Document text:
● ● ● ●

CORRESP 1 filename1.htm

Mr A Pande 

Accounting Branch Chief 

Office of Financial Services 

Securities and Exchange Commission 

100 F Street N.E. 

Washington D.C. 20549 

United States of America

 

15 May 2017

 

Dear Mr Pande

 

Re:Lloyds Banking Group plc

Form 20-F for the fiscal year ended 31 December 2016

Filed 10 March 2017 

File number: 001-15246

 

Thank you for your letter dated 24 April 2017, setting out the Staff’s comments on the above filing of Lloyds Banking Group plc (the “2016 Form 20-F”). Our responses to the comments are set out in the appendix to this letter. References herein to the “Company” are to Lloyds Banking Group plc and to the “Group” are to the Company and its subsidiaries.

 

Yours sincerely,

 

/s/ George Culmer

 

 

 

George Culmer 

Chief Financial Officer 

For Lloyds Banking Group plc

 

 

 

 

Lloyds Banking Group plc is registered in Scotland no. 95000. Registered office: The Mound, Edinburgh EH1 1YZ 

 

 

APPENDIX

 

To facilitate the Staff’s review, we have reproduced the comments from your letter in bold face text. Our response follows each comment.

● ● ● ●

Information supplied:
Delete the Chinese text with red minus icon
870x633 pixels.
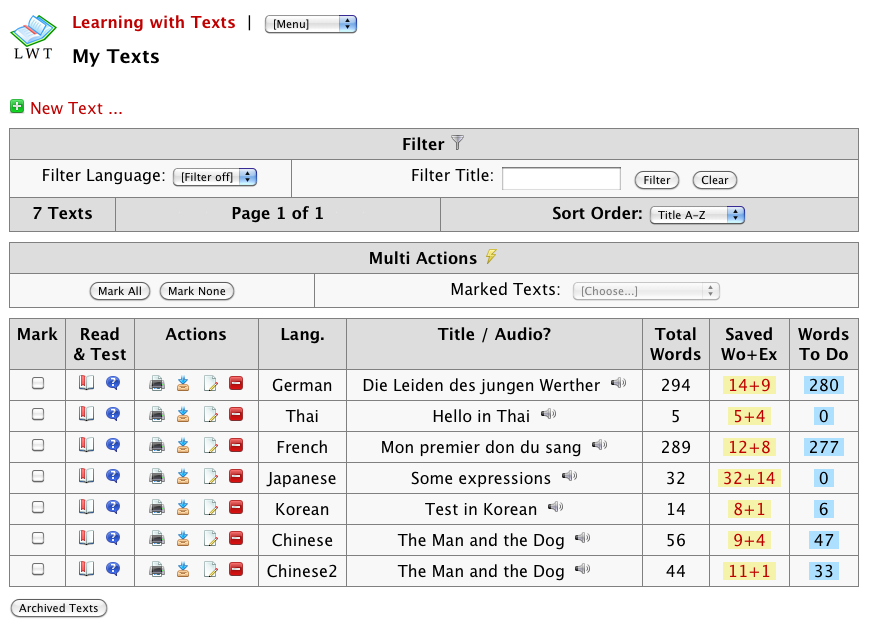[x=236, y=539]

● ● ● ●

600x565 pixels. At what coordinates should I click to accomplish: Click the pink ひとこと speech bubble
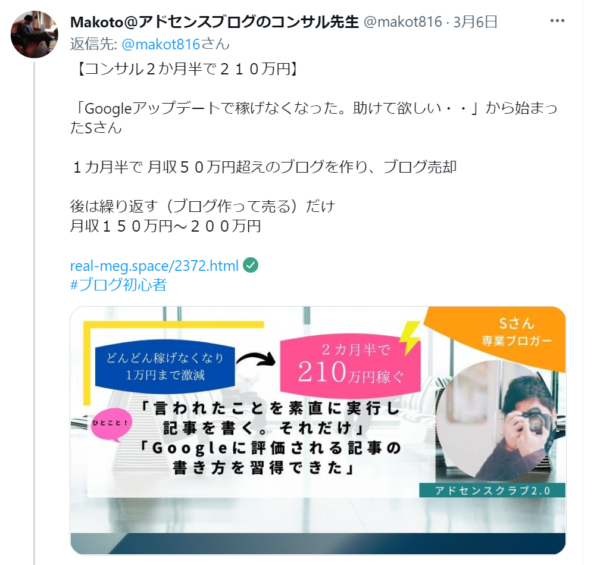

● ● ● ●

Goals:
**A)** Print the section of the Lloyds Banking Group letter that opens with the words containing "Form 20-F for" and closes with "and its subsidiaries.".
**B)** According to the Lloyds Banking Group letter, on what date was the 2016 Form 20-F filed?
**C)** Continue the Lloyds Banking Group letter from the point where it stops.

Expected responses:
**A)**
Form 20-F for the fiscal year ended 31 December 2016

Filed 10 March 2017 

File number: 001-15246

 

Thank you for your letter dated 24 April 2017, setting out the Staff’s comments on the above filing of Lloyds Banking Group plc (the “2016 Form 20-F”). Our responses to the comments are set out in the appendix to this letter. References herein to the “Company” are to Lloyds Banking Group plc and to the “Group” are to the Company and its subsidiaries.

**B)** 10 March 2017

**C)**
Comment 1

 

Form 20-F for the fiscal year ended 31 December 2016

 

Operating and financial review and prospects – Net interest income, page 17

 

We note your disclosure that “net interest income in 2016 includes a charge of £2,057 million in respect of amounts payable to unitholders in consolidated open-ended investment companies compared to a charge in 2015 of £244 million” and that the increase “reflects more favourable market conditions”. Please provide us detail of the amounts of consolidated open-ended investment companies recognized in your balance sheet and income statement as of December 31, 2016 and 2015 and for the years then ended and explain how more favourable market conditions resulted in a large net charge to net interest income. Please also revise your future periodic filings to provide additional detail and analysis of the underlying reasons for the impact of consolidated open-ended investment companies on specific income statement line items including the overall impact to your shareholders.

 

An open-ended investment company (OEIC) is a type of company or fund in the United Kingdom that is structured to invest in assets such as equity, property and debt issued by companies and governments, with the ability to adjust constantly its fund size. The Company uses OEICs both as a product offering for its customers and as an investment vehicle for its unit-linked and with-profits insurance contracts; in the latter case the OEICs can be managed by the Group or by third parties.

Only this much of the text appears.